Intel’s 32 nm processor generation undoubtedly has a lot of potential. The quad-core models usually reach 4+ GHz, and the dual-cores can go much further. Therefore, we decided to test the cheapest Core i3 offering, the Core i3-530, and see what this entry-level desktop processor has in stock for you.
What’s In a Name?
This is actually a good question. Although Intel's product portfolio appears to be straightforward—the Core i3, Core i5, and Core i7 families appear to be laid out logically enough—Intel created a number of caveats you'll need to be able to navigate.
The Core i3 models, for example, are dual-core chips, and they don’t come with all of the features found on more expensive CPUs. This is entry-level hardware to be sure, and there are only two SKUs available, the Core i3-530 at 2.93 GHz and the Core i3-540 at 3.06 GHz.
The Core i5 is available either with two cores (600-series) or four cores (700-series). All Core i5 processors support Turbo Boost functionality, but only the dual-core versions accelerate AES encryption and decryption, and come equipped with Hyper-Threading. Be careful with the mobile Core i5 lineup—not all of these chips support AES-NI. The quad-core Core i5-750 is a 45 nm part, while all dual-core models are manufactured at 32 nm. And beware the Core i5-750S, since this low-power version is less efficient than the regular product.
And then there's Core i7. The 800-series drops into the processor interface as all of the aforementioned CPUs, namely LGA 1156. These support Hyper-Threading, but not AES acceleration. The flagship model i7-980X features six cores and is manufactured at 32 nm, while the rest of the 900-series features four cores and a 45 nm process.
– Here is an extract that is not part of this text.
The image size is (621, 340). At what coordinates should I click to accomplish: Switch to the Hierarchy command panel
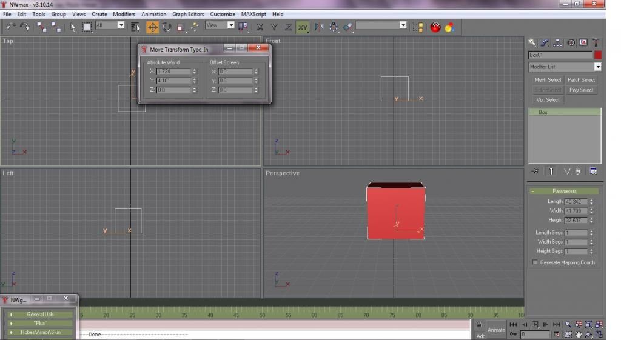point(557,42)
All 900-series CPUs employ the LGA 1366 interface.
Back to Basics
Let’s get back to some important facts: Intel processors are almost universally more expensive than AMD’s, but most offer significant overclocking headroom. In fact, many processors, including the Core i5 dual-cores and the i5-750 quad-core, deliver better performance per watt at reasonable overclocked frequencies than at their respective stock speed. Therefore, we decided to purchase the cheapest Core i3 available to see how fast it can go and find its most efficient clock speed.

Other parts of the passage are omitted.